--- LISTED ENTRIES ---
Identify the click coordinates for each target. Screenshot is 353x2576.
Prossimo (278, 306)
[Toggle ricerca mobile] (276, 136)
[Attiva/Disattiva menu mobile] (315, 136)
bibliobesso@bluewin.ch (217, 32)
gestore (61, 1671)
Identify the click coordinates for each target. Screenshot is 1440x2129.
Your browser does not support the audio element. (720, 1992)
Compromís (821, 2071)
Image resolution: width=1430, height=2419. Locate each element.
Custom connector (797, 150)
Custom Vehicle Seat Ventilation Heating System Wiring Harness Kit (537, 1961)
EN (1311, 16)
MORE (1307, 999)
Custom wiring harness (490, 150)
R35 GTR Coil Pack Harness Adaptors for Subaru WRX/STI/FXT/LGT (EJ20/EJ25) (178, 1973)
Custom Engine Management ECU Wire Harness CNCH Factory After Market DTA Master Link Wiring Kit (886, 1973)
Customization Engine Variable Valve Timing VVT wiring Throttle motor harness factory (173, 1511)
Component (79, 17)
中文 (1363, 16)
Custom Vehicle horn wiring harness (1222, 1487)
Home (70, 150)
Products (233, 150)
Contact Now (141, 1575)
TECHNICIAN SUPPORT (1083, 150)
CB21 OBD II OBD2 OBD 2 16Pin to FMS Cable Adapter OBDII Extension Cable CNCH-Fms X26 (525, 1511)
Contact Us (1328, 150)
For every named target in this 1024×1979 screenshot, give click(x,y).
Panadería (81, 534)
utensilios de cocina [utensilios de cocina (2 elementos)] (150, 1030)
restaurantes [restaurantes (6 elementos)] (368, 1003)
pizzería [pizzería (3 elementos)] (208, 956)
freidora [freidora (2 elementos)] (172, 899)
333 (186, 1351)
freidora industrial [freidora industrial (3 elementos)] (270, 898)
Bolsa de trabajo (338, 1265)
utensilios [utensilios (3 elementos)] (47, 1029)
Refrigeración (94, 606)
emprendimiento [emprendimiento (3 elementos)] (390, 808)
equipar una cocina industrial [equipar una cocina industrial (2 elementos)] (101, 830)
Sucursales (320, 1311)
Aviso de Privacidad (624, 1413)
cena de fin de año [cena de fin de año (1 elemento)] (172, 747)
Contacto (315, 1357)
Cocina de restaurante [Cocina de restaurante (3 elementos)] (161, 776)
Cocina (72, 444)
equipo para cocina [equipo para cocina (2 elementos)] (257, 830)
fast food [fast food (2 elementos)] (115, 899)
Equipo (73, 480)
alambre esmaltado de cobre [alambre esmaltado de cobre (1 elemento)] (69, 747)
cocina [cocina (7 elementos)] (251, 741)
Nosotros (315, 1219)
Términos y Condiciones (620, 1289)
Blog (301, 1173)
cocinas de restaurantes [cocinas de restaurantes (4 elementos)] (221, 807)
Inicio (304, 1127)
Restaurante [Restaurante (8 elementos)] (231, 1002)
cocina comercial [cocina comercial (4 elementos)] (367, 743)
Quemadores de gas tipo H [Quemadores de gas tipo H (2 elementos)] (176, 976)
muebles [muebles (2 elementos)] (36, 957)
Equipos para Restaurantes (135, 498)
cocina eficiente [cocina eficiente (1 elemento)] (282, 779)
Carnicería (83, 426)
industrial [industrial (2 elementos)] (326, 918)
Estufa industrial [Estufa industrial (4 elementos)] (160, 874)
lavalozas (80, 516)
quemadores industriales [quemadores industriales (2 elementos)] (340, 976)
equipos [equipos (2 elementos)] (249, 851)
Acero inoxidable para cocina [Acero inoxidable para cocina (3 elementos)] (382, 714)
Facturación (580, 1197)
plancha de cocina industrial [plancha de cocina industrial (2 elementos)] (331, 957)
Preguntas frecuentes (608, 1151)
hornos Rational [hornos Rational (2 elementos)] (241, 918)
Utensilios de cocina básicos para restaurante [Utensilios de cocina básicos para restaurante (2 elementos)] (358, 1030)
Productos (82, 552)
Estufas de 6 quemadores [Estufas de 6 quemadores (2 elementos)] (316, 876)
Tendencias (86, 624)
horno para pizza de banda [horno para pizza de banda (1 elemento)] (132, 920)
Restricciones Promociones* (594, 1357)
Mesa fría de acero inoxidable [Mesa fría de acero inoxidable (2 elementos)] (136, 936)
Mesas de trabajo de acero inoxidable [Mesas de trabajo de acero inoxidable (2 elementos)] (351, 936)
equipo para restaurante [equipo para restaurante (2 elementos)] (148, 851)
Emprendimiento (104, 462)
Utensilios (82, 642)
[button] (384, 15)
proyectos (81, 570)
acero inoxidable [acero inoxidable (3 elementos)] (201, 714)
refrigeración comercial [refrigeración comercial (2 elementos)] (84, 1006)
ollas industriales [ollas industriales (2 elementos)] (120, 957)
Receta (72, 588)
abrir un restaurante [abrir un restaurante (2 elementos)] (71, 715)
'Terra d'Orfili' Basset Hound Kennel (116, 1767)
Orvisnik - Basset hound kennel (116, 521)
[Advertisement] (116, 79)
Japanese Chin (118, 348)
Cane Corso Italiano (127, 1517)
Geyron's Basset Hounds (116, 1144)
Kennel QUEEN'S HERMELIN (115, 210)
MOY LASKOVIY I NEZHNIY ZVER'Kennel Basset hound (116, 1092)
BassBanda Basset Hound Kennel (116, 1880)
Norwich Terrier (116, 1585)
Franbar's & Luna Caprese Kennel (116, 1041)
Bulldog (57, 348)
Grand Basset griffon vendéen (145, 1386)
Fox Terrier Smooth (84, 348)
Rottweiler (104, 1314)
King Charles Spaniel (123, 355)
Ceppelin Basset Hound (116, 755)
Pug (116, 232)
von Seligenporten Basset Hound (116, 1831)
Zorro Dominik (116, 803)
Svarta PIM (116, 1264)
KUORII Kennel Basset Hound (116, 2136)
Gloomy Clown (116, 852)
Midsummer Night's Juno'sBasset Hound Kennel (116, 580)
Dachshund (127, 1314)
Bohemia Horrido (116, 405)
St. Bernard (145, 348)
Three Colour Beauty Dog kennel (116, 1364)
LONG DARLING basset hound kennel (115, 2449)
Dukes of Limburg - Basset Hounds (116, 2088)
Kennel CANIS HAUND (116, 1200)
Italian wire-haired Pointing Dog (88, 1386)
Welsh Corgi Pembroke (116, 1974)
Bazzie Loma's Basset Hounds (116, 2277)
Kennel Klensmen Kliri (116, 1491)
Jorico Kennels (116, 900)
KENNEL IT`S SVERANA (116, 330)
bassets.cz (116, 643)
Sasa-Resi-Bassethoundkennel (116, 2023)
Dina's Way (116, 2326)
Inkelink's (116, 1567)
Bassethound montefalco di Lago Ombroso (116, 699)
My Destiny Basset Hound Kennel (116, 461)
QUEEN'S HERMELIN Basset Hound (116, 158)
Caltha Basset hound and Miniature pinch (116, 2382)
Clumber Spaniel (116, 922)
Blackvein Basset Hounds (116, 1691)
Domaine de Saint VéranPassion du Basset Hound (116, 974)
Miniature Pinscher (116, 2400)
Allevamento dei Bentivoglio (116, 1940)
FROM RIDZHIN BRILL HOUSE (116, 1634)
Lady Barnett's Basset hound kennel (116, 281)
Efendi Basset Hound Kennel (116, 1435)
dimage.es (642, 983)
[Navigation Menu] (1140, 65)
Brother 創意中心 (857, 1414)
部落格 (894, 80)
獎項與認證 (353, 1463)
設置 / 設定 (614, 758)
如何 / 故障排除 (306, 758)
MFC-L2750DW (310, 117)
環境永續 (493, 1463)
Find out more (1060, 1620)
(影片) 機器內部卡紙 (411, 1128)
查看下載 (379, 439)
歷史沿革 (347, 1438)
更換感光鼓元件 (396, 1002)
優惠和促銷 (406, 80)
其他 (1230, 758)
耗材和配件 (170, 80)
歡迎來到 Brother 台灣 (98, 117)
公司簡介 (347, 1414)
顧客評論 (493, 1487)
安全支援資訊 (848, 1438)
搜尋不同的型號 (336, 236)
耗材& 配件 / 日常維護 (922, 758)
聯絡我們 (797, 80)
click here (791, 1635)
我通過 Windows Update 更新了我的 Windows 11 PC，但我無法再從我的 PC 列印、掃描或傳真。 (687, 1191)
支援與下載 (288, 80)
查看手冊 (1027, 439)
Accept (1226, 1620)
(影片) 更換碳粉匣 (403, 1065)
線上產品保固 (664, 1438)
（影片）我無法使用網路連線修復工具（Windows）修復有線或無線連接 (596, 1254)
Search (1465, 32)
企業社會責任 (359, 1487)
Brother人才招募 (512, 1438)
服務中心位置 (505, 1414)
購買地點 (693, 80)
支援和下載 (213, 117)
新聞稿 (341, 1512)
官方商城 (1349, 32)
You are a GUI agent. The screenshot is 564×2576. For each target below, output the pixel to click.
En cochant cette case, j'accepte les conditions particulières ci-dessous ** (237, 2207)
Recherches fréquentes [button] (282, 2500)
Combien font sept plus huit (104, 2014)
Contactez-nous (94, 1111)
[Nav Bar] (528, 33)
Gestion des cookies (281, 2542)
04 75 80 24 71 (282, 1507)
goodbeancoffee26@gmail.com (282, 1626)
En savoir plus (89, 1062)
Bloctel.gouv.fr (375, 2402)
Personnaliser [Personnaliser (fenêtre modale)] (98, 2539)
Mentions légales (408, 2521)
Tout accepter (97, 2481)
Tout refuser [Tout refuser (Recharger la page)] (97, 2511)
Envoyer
---
TASK DETAILS
Copy out the records from the line containing "Tendencias (86, 624)" through the line containing "Orvisnik - Basset hound kennel (116, 521)", keeping both of those lines and each line between them exactly as it appears.

TASK RESPONSE
Tendencias (86, 624)
horno para pizza de banda [horno para pizza de banda (1 elemento)] (132, 920)
Restricciones Promociones* (594, 1357)
Mesa fría de acero inoxidable [Mesa fría de acero inoxidable (2 elementos)] (136, 936)
Mesas de trabajo de acero inoxidable [Mesas de trabajo de acero inoxidable (2 elementos)] (351, 936)
equipo para restaurante [equipo para restaurante (2 elementos)] (148, 851)
Emprendimiento (104, 462)
Utensilios (82, 642)
[button] (384, 15)
proyectos (81, 570)
acero inoxidable [acero inoxidable (3 elementos)] (201, 714)
refrigeración comercial [refrigeración comercial (2 elementos)] (84, 1006)
ollas industriales [ollas industriales (2 elementos)] (120, 957)
Receta (72, 588)
abrir un restaurante [abrir un restaurante (2 elementos)] (71, 715)
'Terra d'Orfili' Basset Hound Kennel (116, 1767)
Orvisnik - Basset hound kennel (116, 521)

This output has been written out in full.